Re: Real-time distributed Web search (Gnutella knockoff?)

Date view Thread view Subject view Author view

From: Kragen Sitaker (kragen@pobox.com)
Date: Thu Jun 29 2000 - 04:08:38 PDT


Nicolas Popp writes:
> I am not sure I understand your point. All I am saying is the type of
> distributed search that lets the destination control the answer to a query
> based on inconsistent criteria (the one that the destination decides upon)
> is likely to produce low quality results. I am not saying that all search
> engines do.
>
> Google is the perfect example of a centralized search engine. . . .

Google summarizes other people's assessments of page quality --- as
expressed by whether or not those other people choose to link to the
page --- to determine its rank. While the search engine itself and the
PageRank computation are centralized, the decisions that determine
whether a page is valuable or not are distributed over the whole
knot of the Web bow-tie.

> The fact that Google had to rely on an "external" measure such
> as connectivity to improve relevance seems to confirm my argument that
> letting the destination determine relevance is not the smartest thing to
> do...

I didn't understand that that was what you meant. I apologize for
grumping at you like that.

> >It's ironic that someone from RealNames would post such an assertion.
>
> On the contrary.
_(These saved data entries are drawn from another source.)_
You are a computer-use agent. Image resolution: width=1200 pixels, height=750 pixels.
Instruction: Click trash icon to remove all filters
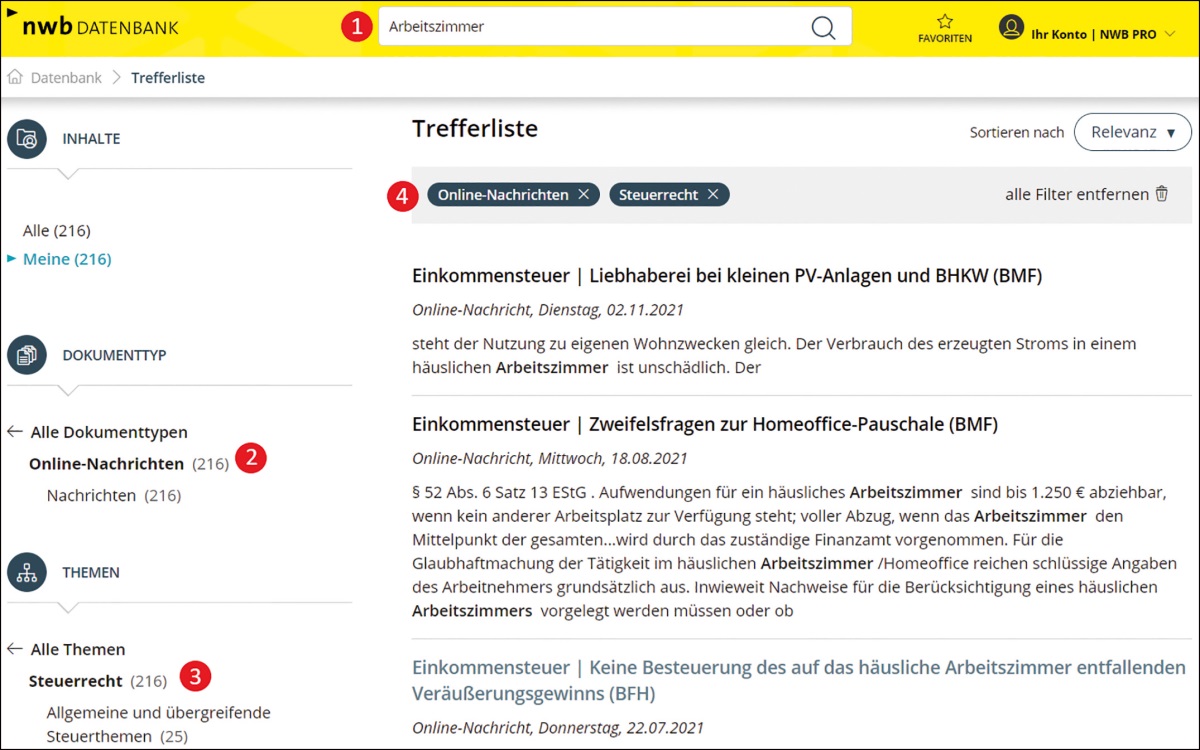tap(1161, 194)
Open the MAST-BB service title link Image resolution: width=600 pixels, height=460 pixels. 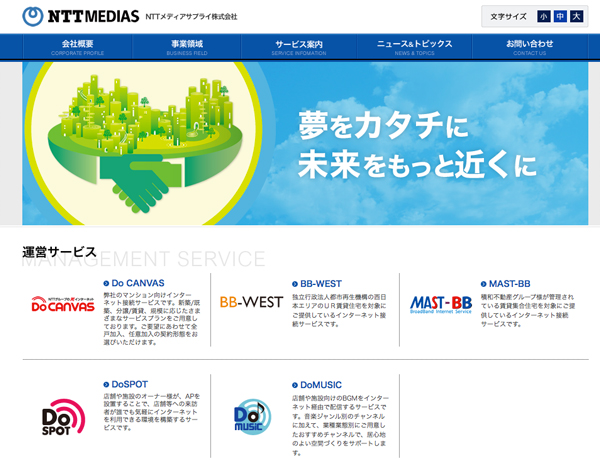(x=510, y=284)
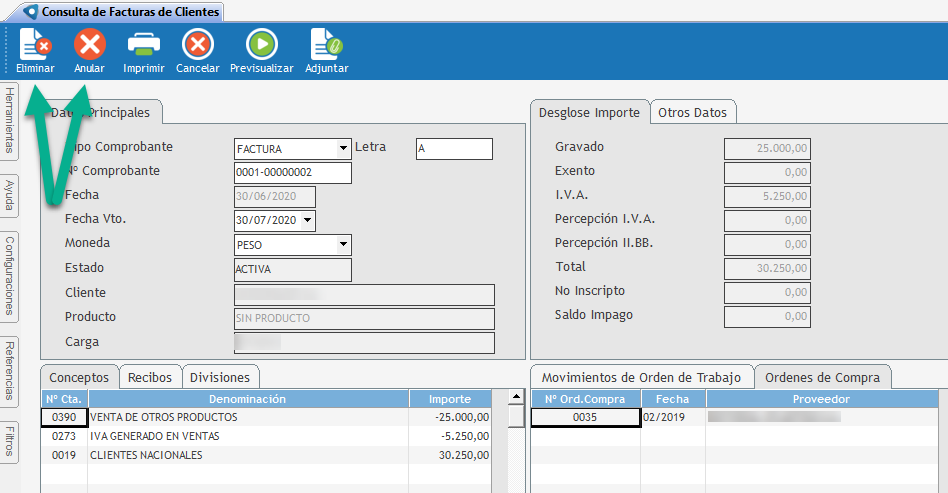
Task: Switch to the Otros Datos tab
Action: (x=693, y=113)
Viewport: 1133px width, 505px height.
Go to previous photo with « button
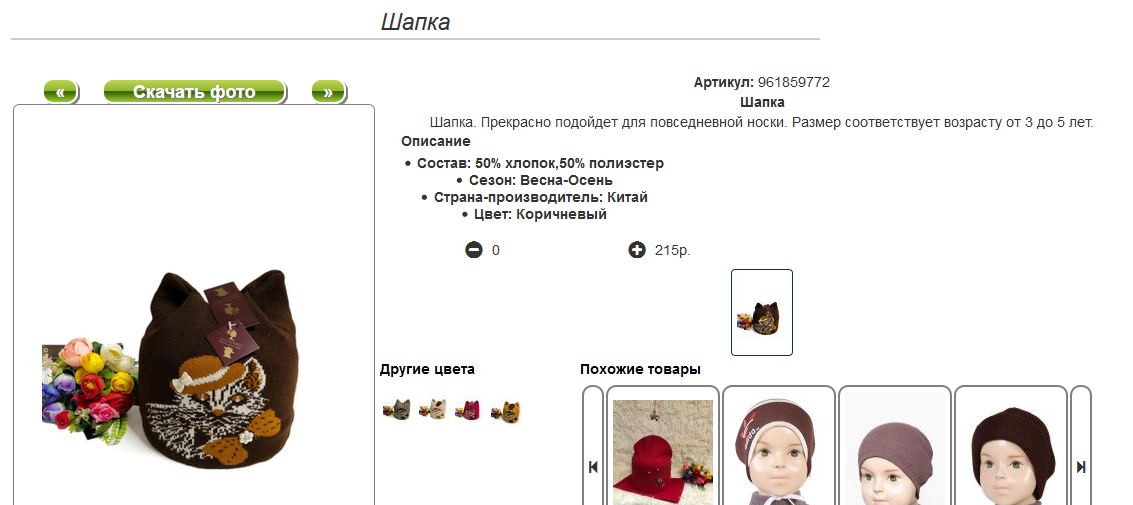point(61,92)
Because sites will not hesitate to hijack queries,
> RealNames had to create a human editorial process (we call it adjudication)
> to decide whether someone can actually can get a keyword. This is expensive
> and believe me, we would rather trust our customers to pick the keywords
> that they are really entitled to (instead of categorical terms that are
> popular queries). However, they don't! Query frequencies are heavily skewed
> to a few million of generic terms, and everyone would like to be listed when
> such queries occur.

I didn't know that. Thanks for setting me straight. I simply assumed
the opposite. I can see that only some generic terms (e.g. mp3) are
registered.

Even Google does bring up some "hijacked" matches: for example, the
first hits on "scientology" and "amway" are both the official sites of
the respective cults. (To be fair, much of the rest of the search
results are what you'd expect.) On the other hand, that's all
RealNames returns for those names, perhaps by design.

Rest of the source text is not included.